**Dataset entries**
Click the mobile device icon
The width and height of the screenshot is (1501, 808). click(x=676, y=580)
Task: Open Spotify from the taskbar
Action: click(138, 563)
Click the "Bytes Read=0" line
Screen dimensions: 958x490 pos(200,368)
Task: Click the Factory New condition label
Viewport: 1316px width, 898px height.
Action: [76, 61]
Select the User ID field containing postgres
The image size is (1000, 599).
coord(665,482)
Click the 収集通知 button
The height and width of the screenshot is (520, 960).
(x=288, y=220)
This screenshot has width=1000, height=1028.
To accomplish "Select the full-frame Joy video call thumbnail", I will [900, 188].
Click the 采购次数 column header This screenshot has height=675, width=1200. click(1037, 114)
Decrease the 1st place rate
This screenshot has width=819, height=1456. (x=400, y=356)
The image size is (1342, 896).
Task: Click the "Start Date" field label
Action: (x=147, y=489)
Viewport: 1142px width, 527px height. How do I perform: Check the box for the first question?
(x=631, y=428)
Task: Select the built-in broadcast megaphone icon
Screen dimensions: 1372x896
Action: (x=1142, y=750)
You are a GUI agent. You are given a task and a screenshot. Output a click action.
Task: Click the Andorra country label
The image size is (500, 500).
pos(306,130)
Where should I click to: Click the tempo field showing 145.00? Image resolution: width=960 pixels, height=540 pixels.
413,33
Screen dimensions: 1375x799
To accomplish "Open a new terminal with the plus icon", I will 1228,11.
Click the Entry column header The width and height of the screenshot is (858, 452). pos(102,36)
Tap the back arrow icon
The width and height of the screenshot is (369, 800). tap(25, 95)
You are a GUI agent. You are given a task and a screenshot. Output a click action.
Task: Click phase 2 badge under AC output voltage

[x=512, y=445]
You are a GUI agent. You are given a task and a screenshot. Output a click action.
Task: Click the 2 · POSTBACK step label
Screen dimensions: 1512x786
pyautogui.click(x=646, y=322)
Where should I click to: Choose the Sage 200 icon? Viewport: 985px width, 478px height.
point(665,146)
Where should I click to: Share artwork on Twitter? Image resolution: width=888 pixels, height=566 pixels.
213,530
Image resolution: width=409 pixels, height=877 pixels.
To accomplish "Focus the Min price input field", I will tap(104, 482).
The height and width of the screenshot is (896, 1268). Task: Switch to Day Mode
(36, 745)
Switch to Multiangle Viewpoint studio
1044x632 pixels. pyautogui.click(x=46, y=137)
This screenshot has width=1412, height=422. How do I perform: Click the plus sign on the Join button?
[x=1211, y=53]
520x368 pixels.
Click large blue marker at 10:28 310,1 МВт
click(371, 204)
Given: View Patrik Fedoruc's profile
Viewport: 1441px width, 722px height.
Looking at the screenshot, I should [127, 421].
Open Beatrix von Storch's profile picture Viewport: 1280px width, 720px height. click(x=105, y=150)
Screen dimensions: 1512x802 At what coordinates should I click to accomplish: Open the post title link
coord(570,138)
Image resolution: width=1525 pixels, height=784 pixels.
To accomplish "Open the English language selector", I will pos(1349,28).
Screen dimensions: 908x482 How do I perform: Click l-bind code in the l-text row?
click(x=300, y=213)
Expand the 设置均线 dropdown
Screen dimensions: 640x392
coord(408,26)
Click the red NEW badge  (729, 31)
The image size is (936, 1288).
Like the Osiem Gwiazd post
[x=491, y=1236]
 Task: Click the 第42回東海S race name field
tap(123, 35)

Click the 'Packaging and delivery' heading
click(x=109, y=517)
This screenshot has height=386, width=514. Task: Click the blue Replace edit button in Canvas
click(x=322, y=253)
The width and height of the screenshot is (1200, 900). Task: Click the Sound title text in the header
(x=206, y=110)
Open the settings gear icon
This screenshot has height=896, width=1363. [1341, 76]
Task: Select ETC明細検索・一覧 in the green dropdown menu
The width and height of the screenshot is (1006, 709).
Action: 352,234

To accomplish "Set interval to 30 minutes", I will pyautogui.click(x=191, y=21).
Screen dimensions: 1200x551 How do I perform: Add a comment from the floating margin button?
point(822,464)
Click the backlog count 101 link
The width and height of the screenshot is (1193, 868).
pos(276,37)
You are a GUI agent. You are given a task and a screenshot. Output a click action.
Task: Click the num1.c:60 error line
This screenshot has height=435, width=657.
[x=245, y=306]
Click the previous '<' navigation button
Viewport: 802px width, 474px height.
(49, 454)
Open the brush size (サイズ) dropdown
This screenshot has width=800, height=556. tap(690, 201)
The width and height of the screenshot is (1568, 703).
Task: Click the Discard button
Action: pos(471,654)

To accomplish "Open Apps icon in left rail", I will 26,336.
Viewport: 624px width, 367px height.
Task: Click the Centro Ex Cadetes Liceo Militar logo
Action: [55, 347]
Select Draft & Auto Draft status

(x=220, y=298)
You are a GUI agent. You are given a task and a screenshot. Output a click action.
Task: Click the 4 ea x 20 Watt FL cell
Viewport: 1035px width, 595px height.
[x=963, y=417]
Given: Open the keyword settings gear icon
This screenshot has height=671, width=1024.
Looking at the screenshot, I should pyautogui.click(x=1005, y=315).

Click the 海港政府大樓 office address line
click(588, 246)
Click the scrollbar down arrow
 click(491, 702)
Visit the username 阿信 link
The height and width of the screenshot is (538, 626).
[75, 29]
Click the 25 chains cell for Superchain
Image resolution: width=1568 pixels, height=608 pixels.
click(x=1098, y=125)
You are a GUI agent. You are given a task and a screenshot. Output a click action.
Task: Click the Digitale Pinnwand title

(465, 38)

**WHAT THE TASK REQUIRES**
The data above should be returned exactly as written.

**ANSWER**
Click the mobile device icon
The width and height of the screenshot is (1501, 808). click(x=676, y=580)
Task: Open Spotify from the taskbar
Action: click(138, 563)
Click the "Bytes Read=0" line
Screen dimensions: 958x490 pos(200,368)
Task: Click the Factory New condition label
Viewport: 1316px width, 898px height.
Action: [76, 61]
Select the User ID field containing postgres
The image size is (1000, 599).
coord(665,482)
Click the 収集通知 button
The height and width of the screenshot is (520, 960).
(x=288, y=220)
This screenshot has width=1000, height=1028.
To accomplish "Select the full-frame Joy video call thumbnail", I will [900, 188].
Click the 采购次数 column header This screenshot has height=675, width=1200. click(1037, 114)
Decrease the 1st place rate
This screenshot has width=819, height=1456. (x=400, y=356)
The image size is (1342, 896).
Task: Click the "Start Date" field label
Action: (x=147, y=489)
Viewport: 1142px width, 527px height. How do I perform: Check the box for the first question?
(x=631, y=428)
Task: Select the built-in broadcast megaphone icon
Screen dimensions: 1372x896
Action: (x=1142, y=750)
You are a GUI agent. You are given a task and a screenshot. Output a click action.
Task: Click the Andorra country label
The image size is (500, 500).
pos(306,130)
Where should I click to: Click the tempo field showing 145.00? Image resolution: width=960 pixels, height=540 pixels.
413,33
Screen dimensions: 1375x799
To accomplish "Open a new terminal with the plus icon", I will 1228,11.
Click the Entry column header The width and height of the screenshot is (858, 452). pos(102,36)
Tap the back arrow icon
The width and height of the screenshot is (369, 800). tap(25, 95)
You are a GUI agent. You are given a task and a screenshot. Output a click action.
Task: Click phase 2 badge under AC output voltage

[x=512, y=445]
You are a GUI agent. You are given a task and a screenshot. Output a click action.
Task: Click the 2 · POSTBACK step label
Screen dimensions: 1512x786
pyautogui.click(x=646, y=322)
Where should I click to: Choose the Sage 200 icon? Viewport: 985px width, 478px height.
point(665,146)
Where should I click to: Share artwork on Twitter? Image resolution: width=888 pixels, height=566 pixels.
213,530
Image resolution: width=409 pixels, height=877 pixels.
To accomplish "Focus the Min price input field", I will tap(104, 482).
The height and width of the screenshot is (896, 1268). Task: Switch to Day Mode
(36, 745)
Switch to Multiangle Viewpoint studio
1044x632 pixels. pyautogui.click(x=46, y=137)
This screenshot has width=1412, height=422. How do I perform: Click the plus sign on the Join button?
[x=1211, y=53]
520x368 pixels.
Click large blue marker at 10:28 310,1 МВт
click(371, 204)
Given: View Patrik Fedoruc's profile
Viewport: 1441px width, 722px height.
Looking at the screenshot, I should [127, 421].
Open Beatrix von Storch's profile picture Viewport: 1280px width, 720px height. click(x=105, y=150)
Screen dimensions: 1512x802 At what coordinates should I click to accomplish: Open the post title link
coord(570,138)
Image resolution: width=1525 pixels, height=784 pixels.
To accomplish "Open the English language selector", I will pos(1349,28).
Screen dimensions: 908x482 How do I perform: Click l-bind code in the l-text row?
click(x=300, y=213)
Expand the 设置均线 dropdown
Screen dimensions: 640x392
coord(408,26)
Click the red NEW badge  (729, 31)
The image size is (936, 1288).
Like the Osiem Gwiazd post
[x=491, y=1236]
 Task: Click the 第42回東海S race name field
tap(123, 35)

Click the 'Packaging and delivery' heading
click(x=109, y=517)
This screenshot has height=386, width=514. Task: Click the blue Replace edit button in Canvas
click(x=322, y=253)
The width and height of the screenshot is (1200, 900). Task: Click the Sound title text in the header
(x=206, y=110)
Open the settings gear icon
This screenshot has height=896, width=1363. [1341, 76]
Task: Select ETC明細検索・一覧 in the green dropdown menu
The width and height of the screenshot is (1006, 709).
Action: 352,234

To accomplish "Set interval to 30 minutes", I will pyautogui.click(x=191, y=21).
Screen dimensions: 1200x551 How do I perform: Add a comment from the floating margin button?
point(822,464)
Click the backlog count 101 link
The width and height of the screenshot is (1193, 868).
pos(276,37)
You are a GUI agent. You are given a task and a screenshot. Output a click action.
Task: Click the num1.c:60 error line
This screenshot has height=435, width=657.
[x=245, y=306]
Click the previous '<' navigation button
Viewport: 802px width, 474px height.
(49, 454)
Open the brush size (サイズ) dropdown
This screenshot has width=800, height=556. tap(690, 201)
The width and height of the screenshot is (1568, 703).
Task: Click the Discard button
Action: pos(471,654)

To accomplish "Open Apps icon in left rail", I will 26,336.
Viewport: 624px width, 367px height.
Task: Click the Centro Ex Cadetes Liceo Militar logo
Action: [55, 347]
Select Draft & Auto Draft status

(x=220, y=298)
You are a GUI agent. You are given a task and a screenshot. Output a click action.
Task: Click the 4 ea x 20 Watt FL cell
Viewport: 1035px width, 595px height.
[x=963, y=417]
Given: Open the keyword settings gear icon
This screenshot has height=671, width=1024.
Looking at the screenshot, I should pyautogui.click(x=1005, y=315).

Click the 海港政府大樓 office address line
click(588, 246)
Click the scrollbar down arrow
 click(491, 702)
Visit the username 阿信 link
The height and width of the screenshot is (538, 626).
[75, 29]
Click the 25 chains cell for Superchain
Image resolution: width=1568 pixels, height=608 pixels.
click(x=1098, y=125)
You are a GUI agent. You are given a task and a screenshot. Output a click action.
Task: Click the Digitale Pinnwand title

(465, 38)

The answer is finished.